**INSTRUCTION:**
From the passage on organization charts, return everything from "Binders-200x325In many organizations" down to "to HR management.", copied word for word.
Start of PAGE EXCERPT
It’s a story that has played out more times than we care to remember.  Chances are good that you’ve seen it happen.

An executive in your organization is flipping through a three-ring binder looking for some document, and there, on the third page, is a yellowed, wrinkled, coffee-stained copy of the “Org Chart” for the firm.  A post-it is attached to the page so that it peeks out the top with a note saying, “please update.” The binder is then placed on the administrative assistant’s desk.  And not another thought is given to the issue.

A Set of Boxes

Binders-200x325In many organizations the Organization Chart is often simply viewed as a “set of boxes” on a page, and is only used – if at all - as an administrative tool to track positions and people.

The “Org Chart” is typically not up-to-date, and consequently there is no coherent picture as to the status or the related costs of many positions.   In fact, there is little opportunity for managers to take a top-down view of the actual status of employees as they are shifted from position to position to meet changing organizational priorities.

This removes an important tool from the manager’s toolkit with the result that tactical decisions are being made from the perspective of a single position and/or employee.

A current, continuously updated, and - most important - visible, “Org Chart” enables a more strategic approach to HR management.

The Map to Success

The “Org Chart” should be seen as an important tool that guides the organization of work to deliver on expected results and organizational objectives.
End of PAGE EXCERPT
Start of ROWS
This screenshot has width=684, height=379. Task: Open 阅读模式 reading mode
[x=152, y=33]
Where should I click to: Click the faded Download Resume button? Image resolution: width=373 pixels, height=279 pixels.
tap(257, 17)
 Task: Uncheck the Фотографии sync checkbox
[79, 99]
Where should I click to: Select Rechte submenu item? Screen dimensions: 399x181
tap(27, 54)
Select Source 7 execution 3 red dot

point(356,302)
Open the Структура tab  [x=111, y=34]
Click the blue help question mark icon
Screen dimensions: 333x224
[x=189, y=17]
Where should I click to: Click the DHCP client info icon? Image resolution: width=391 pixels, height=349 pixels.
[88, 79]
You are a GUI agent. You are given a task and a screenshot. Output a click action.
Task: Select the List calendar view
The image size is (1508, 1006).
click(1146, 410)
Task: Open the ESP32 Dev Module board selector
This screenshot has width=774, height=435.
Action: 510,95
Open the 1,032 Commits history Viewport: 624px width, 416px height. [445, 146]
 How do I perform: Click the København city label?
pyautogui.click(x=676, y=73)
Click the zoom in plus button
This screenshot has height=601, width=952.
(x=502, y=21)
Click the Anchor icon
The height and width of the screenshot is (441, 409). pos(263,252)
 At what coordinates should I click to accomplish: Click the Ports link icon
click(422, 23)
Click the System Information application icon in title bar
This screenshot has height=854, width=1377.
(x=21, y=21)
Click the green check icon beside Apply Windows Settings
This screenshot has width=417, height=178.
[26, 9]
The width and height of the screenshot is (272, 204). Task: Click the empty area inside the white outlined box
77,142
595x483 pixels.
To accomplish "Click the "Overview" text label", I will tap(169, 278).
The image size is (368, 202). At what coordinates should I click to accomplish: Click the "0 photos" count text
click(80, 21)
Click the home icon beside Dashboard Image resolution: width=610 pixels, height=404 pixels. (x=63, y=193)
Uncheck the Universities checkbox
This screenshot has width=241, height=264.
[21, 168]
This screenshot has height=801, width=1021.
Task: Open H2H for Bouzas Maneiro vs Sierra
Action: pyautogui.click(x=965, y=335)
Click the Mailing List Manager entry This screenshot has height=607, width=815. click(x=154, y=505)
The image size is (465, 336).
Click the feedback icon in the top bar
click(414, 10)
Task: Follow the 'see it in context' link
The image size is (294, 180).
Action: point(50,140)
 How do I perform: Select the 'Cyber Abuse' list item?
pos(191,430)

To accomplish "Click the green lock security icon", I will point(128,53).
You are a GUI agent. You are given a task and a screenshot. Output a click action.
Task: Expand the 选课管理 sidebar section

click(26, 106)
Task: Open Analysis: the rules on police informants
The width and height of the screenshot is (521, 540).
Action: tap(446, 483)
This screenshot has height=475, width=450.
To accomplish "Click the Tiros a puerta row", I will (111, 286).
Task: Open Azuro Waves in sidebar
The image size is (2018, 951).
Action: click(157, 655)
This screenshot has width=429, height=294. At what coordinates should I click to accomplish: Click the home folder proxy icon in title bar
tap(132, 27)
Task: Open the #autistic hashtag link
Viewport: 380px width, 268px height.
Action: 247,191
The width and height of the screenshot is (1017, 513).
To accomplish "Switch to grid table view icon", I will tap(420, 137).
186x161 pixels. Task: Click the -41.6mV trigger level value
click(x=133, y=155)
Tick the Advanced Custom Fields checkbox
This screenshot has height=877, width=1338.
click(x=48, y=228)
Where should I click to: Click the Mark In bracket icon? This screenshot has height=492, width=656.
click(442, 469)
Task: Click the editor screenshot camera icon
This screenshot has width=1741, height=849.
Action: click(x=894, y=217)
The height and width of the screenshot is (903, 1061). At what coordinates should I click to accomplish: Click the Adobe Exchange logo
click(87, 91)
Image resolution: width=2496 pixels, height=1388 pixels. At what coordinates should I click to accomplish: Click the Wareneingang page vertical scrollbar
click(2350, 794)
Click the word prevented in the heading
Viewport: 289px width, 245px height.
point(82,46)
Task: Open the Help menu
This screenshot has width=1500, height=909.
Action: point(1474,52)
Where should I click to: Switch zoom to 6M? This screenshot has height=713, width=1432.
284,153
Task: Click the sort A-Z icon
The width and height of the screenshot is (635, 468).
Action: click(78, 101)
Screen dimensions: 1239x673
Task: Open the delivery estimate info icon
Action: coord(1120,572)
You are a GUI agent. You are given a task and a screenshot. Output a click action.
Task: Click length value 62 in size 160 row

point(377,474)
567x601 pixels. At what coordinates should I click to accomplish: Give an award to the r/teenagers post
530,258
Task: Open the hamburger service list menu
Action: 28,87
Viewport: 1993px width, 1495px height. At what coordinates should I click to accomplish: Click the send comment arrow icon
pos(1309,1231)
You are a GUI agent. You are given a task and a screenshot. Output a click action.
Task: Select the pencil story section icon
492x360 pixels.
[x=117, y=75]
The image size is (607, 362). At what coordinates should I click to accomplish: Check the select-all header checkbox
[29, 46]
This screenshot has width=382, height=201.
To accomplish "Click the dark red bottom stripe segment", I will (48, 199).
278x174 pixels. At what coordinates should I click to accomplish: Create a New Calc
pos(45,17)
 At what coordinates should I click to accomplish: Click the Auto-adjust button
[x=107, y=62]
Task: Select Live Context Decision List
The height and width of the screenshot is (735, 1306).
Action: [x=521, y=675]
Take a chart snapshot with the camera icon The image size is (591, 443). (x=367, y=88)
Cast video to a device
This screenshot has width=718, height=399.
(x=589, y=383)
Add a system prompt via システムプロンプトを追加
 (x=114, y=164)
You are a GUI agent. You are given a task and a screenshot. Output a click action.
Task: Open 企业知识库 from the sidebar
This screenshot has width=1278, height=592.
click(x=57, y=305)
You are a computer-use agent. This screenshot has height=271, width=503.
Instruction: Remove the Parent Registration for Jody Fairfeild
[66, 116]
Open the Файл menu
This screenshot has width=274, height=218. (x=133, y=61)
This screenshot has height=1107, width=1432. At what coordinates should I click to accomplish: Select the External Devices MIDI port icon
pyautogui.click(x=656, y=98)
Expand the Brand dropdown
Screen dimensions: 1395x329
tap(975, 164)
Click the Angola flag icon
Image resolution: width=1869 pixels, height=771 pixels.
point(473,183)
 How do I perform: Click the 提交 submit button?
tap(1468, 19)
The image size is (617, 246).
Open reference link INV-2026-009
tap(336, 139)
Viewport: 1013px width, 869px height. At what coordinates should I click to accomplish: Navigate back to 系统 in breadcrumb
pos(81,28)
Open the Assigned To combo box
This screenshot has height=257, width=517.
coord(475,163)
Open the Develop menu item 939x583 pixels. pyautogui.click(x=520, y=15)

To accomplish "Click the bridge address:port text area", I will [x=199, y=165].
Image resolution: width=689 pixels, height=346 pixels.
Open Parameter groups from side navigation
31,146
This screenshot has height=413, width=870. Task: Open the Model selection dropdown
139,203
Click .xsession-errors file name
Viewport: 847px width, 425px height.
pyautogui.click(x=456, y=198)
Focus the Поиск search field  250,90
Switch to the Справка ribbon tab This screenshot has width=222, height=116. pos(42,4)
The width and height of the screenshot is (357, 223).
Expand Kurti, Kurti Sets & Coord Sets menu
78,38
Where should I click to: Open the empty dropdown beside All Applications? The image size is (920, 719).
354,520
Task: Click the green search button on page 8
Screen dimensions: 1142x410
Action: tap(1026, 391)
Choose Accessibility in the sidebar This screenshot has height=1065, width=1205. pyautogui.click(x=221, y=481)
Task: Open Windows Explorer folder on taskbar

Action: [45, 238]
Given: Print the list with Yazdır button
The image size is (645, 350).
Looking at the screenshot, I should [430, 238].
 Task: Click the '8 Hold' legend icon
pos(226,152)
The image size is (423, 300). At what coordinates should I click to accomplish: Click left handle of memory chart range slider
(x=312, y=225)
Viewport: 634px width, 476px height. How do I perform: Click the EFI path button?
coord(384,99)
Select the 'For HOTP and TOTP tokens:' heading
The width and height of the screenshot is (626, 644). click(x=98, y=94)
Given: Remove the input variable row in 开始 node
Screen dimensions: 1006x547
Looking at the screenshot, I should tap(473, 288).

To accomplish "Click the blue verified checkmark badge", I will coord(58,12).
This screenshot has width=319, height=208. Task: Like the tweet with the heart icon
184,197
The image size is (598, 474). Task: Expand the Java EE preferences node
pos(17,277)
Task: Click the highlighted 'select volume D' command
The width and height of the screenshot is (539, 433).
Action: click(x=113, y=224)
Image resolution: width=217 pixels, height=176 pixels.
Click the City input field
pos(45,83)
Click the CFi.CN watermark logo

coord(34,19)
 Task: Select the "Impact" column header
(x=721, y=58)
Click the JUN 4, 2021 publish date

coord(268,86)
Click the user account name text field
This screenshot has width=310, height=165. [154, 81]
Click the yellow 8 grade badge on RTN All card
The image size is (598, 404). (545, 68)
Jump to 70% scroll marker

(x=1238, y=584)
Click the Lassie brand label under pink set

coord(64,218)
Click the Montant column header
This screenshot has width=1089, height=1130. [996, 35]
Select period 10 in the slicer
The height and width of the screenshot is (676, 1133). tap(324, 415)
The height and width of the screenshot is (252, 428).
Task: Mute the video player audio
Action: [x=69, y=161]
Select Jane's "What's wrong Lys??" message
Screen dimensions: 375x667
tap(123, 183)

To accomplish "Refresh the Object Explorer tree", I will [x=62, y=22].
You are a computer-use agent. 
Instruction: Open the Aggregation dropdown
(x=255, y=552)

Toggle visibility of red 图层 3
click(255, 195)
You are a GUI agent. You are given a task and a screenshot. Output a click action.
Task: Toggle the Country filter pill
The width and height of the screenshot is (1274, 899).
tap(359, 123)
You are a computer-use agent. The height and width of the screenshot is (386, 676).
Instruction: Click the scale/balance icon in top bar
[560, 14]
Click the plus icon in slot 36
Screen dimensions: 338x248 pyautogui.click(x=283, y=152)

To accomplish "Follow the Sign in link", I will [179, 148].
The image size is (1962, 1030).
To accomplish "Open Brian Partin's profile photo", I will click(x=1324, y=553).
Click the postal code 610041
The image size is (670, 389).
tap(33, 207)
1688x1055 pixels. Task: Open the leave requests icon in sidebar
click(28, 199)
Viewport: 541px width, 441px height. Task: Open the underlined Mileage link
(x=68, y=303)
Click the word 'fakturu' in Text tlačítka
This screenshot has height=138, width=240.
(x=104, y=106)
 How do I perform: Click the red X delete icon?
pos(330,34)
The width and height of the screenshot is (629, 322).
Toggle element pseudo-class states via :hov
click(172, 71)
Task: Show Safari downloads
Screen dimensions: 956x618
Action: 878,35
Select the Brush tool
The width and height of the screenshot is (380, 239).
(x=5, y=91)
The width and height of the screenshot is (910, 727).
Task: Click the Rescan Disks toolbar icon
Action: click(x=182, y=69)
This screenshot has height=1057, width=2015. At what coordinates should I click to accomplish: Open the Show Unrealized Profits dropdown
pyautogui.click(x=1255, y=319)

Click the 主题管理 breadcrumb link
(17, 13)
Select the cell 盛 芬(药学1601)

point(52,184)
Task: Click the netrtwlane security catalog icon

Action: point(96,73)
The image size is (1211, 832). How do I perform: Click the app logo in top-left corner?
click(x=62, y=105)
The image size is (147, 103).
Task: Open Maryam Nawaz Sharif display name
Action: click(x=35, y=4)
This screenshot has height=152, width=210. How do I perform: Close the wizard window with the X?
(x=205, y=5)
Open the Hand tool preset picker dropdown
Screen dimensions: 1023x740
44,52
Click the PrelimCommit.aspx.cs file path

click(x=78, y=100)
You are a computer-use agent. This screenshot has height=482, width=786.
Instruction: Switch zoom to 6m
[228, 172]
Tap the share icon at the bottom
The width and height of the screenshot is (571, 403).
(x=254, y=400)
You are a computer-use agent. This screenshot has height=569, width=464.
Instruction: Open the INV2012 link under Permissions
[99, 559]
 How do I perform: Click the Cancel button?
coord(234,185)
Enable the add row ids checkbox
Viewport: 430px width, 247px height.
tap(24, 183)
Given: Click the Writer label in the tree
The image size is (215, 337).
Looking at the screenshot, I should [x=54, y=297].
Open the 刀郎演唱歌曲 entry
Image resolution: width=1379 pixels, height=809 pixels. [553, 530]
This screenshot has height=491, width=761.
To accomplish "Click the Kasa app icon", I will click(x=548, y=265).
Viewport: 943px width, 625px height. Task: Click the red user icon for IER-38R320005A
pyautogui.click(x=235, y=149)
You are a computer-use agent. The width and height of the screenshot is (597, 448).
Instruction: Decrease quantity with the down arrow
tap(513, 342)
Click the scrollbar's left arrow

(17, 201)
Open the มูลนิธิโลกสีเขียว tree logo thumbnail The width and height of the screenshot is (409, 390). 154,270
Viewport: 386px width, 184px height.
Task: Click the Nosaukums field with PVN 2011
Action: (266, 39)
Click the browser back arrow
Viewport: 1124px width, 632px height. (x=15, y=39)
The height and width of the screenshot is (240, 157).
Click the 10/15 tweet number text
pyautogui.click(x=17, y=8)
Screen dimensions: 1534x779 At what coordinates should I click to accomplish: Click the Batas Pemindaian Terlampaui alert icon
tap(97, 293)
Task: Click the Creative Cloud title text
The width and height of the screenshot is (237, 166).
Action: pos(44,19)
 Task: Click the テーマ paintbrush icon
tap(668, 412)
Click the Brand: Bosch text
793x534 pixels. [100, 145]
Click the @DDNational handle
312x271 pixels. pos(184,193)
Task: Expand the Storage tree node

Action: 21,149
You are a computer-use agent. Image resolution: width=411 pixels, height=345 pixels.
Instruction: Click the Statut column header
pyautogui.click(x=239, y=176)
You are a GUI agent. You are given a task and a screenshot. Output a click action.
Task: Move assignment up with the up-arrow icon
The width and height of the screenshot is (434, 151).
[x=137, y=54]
End of ROWS
**RESULT:**
Binders-200x325In many organizations the Organization Chart is often simply viewed as a “set of boxes” on a page, and is only used – if at all - as an administrative tool to track positions and people.

The “Org Chart” is typically not up-to-date, and consequently there is no coherent picture as to the status or the related costs of many positions.   In fact, there is little opportunity for managers to take a top-down view of the actual status of employees as they are shifted from position to position to meet changing organizational priorities.

This removes an important tool from the manager’s toolkit with the result that tactical decisions are being made from the perspective of a single position and/or employee.

A current, continuously updated, and - most important - visible, “Org Chart” enables a more strategic approach to HR management.